DES ENFANTS CONVAINCUS PAR « L’INUTILITÉ DE L’ÉCOLE »

« Les enseignants sont-ils là pour satisfaire l’inspecteur ou pour enseigner les fondamentaux ? », questionne Joël Kasarhérou, qui juge « assez mauvais » le bilan du projet éducatif de la Nouvelle-Calédonie, adopté en 2016.

Le président du parti Construire autrement s’inquiète du coût financier de l’illettrisme, qui touche 18 % de la population calédonienne contre 5 % au niveau national. Pour lui, de toute évidence, « le système éducatif reste une machine à reproduire les élites ».

Le sociologue Jone Passa livre une analyse encore plus sévère : le système éducatif calédonien reste fortement structuré par une matrice « coloniale ». « Je parle de colonisation sans arrière-pensée. C’est notre réalité », précise-t-il. Face à elle, « les Océaniens sont dans une forme de résistance qui ne dit pas son nom ».

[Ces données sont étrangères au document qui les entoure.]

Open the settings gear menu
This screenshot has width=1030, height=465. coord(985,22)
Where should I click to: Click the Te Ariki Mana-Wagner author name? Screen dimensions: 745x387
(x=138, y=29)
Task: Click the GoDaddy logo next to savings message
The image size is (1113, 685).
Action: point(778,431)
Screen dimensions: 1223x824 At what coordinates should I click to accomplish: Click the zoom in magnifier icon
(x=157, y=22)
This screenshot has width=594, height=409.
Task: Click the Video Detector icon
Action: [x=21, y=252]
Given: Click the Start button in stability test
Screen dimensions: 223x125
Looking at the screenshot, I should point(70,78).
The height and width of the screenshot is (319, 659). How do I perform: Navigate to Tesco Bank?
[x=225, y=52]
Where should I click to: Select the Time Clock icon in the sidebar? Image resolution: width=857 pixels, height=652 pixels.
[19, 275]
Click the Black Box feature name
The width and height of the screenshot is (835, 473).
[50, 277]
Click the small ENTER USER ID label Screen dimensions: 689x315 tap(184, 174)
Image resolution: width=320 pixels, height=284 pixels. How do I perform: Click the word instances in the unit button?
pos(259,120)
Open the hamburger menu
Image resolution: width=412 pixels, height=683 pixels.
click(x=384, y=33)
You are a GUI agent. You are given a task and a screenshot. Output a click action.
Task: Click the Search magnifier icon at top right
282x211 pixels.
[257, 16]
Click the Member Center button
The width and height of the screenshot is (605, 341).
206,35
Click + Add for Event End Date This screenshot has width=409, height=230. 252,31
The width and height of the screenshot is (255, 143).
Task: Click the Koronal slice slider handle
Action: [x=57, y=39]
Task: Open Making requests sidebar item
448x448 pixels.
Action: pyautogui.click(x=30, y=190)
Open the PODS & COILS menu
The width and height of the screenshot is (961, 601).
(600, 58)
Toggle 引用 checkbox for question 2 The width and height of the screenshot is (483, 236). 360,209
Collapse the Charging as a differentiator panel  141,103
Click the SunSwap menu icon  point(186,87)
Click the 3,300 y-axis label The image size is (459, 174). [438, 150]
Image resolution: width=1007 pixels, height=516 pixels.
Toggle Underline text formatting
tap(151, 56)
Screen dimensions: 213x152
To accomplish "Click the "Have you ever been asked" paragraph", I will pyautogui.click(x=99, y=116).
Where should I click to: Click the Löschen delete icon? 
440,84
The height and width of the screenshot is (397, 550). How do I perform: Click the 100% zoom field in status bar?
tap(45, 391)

Dans le cadre de l’École de la réussite, qu’il appelle encore École de la deuxième chance, son ancien nom, Jone Passa suit « des générations d’enfants convaincus par l’inutilité de l’école, et dont les parents ont déjà eu maille à partir avec l’école ».

Le chercheur dénonce une surmédiatisation des réussites scolaires et professionnelles des Kanak, corollaire d’une sous-médiatisation de leurs difficultés globales. « On est contraint d’inventer un roman pour justifier un système qui n’est pas efficace… Il en faudra, des arbres, pour cacher la forêt. »

« CHOQUÉE QUE L’ON NE PARLE QUE D’ÉCHEC »

Quand il rend le micro, Chérifa Linossier a « les oreilles qui saignent ». « Je suis choquée que l’on ne parle que d’échec », lance l’ancienne présidente de la CPME. Citant son histoire familiale, celle de sa mère illettrée, elle invite les participants à ne pas systématiquement rejeter la faute des échecs « sur le gouvernement ou sur l’école ».

Jean-France Toutikian, représentant de l’Union des groupements de parents d’élèves (UGPE), juge nécessaire de « modérer » les conclusions de Jone Passa. « Le système a quand même beaucoup changé, mais cela ne va pas assez vite et il reste élitiste. »

À l’appui de cet adjectif, il veut pour preuve la composition des classes préparatoires, l’identité des lauréats du bac avec mention très bien. Il aimerait revoir des statistiques ethniques du côté du vice-rectorat, ce qui serait à son sens le signe d’une plus grande préoccupation vis-à-vis des inégalités de réussite à l’école.

L’Asee mise sur l’adaptation à l’enfant 

Pour l’Asee, la solution numéro un au problème de l’échec scolaire, chez les Kanak en particulier, réside dans l’adaptation à l’enfant. « Faire du cas par cas, ce n’est jamais une perte de temps, et c’est la force des écoles confessionnelles », estime Jone Passa. Jean-France Toutikian est d’accord, mais l’enseignement public « fait aussi de bonnes choses », insiste-t-il. « Essayons de comprendre comment c’est possible, comment chacun arrive à favoriser la réussite. »

Gilles Caprais

Photo : G.C. « Un taux d’illettrisme de 18 %, ça ne veut pas dire 18 % de crétins. Ça veut dire que le système éducatif doit changer », insiste Joël Kasarhérou.